:: WHAT THE EXERCISE ASKS ::
From the records below, determine the number of lines containing "fare". Output that number alone.

+++++

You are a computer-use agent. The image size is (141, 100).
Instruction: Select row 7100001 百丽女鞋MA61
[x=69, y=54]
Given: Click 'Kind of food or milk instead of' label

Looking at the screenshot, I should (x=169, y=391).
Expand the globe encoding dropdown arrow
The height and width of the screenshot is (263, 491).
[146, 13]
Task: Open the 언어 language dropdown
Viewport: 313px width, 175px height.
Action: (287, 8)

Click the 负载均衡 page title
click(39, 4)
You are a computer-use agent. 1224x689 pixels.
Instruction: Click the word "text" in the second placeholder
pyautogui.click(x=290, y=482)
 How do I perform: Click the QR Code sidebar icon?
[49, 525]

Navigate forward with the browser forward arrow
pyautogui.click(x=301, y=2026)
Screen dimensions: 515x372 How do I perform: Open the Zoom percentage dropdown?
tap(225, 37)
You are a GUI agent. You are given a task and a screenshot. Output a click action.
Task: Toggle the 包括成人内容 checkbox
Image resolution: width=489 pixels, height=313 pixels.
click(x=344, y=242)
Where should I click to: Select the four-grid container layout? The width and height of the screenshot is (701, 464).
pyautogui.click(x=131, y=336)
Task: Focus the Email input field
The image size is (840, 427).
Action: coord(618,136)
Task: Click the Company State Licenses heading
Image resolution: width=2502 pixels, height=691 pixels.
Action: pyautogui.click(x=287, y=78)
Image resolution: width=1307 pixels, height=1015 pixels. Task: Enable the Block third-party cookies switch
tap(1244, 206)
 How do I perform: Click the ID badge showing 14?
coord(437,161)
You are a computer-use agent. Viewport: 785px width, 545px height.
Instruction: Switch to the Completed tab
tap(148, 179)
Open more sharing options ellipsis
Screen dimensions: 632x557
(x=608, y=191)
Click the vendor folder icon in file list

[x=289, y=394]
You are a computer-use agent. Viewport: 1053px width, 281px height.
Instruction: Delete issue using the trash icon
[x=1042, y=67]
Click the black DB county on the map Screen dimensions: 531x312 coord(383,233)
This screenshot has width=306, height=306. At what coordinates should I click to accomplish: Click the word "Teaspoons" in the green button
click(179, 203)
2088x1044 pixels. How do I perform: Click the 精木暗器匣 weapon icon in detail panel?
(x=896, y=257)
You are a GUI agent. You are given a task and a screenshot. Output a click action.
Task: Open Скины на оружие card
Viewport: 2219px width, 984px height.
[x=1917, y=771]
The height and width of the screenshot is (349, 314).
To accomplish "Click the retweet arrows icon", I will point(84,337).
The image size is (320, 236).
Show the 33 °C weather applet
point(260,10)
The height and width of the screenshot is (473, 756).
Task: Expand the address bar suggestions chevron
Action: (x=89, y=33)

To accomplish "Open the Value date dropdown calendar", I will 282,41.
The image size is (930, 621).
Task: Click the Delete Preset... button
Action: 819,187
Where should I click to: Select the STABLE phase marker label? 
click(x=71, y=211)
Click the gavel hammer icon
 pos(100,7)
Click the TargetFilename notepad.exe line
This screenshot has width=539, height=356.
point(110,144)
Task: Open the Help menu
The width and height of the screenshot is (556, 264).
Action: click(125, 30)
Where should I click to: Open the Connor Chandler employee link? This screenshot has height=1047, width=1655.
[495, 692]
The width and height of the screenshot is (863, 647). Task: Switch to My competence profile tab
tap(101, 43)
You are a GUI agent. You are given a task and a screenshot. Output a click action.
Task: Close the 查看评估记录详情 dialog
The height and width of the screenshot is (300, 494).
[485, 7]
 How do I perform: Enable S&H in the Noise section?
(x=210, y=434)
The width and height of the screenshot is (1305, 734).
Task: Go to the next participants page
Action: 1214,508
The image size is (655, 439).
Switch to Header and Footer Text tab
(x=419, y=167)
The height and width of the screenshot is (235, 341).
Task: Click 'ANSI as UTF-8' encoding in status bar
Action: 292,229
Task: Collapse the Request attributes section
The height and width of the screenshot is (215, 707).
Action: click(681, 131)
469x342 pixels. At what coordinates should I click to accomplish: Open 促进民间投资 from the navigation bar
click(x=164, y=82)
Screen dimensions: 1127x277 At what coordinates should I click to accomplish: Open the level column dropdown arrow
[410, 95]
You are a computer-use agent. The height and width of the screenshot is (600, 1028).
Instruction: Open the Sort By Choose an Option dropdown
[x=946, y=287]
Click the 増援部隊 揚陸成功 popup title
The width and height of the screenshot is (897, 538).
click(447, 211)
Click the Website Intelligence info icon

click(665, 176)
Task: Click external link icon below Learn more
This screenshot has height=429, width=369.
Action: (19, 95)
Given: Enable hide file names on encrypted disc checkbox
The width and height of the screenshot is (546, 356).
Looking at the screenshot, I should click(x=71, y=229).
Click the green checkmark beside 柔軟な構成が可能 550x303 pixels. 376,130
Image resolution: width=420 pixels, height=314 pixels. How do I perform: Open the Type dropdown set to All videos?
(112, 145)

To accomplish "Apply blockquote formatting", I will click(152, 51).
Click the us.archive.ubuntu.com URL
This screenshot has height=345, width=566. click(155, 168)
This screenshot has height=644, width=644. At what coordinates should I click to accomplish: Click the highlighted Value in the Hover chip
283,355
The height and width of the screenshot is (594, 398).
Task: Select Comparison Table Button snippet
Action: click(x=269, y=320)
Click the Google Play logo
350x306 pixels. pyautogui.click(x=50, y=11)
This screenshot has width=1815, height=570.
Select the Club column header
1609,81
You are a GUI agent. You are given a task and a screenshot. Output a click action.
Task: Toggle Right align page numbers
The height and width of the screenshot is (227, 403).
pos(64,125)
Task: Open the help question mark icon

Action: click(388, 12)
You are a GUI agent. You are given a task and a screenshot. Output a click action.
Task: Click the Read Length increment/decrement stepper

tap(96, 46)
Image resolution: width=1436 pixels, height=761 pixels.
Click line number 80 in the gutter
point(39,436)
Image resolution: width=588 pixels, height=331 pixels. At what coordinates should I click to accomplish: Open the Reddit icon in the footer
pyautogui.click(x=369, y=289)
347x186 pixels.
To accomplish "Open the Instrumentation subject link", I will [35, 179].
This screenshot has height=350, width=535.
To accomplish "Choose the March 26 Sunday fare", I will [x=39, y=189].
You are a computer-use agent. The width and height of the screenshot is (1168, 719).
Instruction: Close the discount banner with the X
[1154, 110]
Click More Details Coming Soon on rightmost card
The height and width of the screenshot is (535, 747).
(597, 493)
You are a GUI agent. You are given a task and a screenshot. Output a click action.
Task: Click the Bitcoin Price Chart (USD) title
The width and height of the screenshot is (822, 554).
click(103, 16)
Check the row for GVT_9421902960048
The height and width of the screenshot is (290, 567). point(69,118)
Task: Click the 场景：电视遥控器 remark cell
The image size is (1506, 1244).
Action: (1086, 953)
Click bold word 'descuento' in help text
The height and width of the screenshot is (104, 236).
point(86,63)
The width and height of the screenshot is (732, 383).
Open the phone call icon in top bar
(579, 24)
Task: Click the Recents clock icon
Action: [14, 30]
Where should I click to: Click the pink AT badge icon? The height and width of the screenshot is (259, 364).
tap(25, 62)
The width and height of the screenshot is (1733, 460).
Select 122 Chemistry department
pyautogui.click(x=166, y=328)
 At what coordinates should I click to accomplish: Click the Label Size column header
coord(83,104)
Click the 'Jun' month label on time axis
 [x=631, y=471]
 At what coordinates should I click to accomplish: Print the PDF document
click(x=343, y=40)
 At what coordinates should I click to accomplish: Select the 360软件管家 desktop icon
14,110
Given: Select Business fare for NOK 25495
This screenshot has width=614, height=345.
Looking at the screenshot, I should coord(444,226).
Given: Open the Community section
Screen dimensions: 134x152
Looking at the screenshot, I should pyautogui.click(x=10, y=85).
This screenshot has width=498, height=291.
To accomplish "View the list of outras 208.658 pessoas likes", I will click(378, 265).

+++++

:: WRITTEN RESPONSE ::
2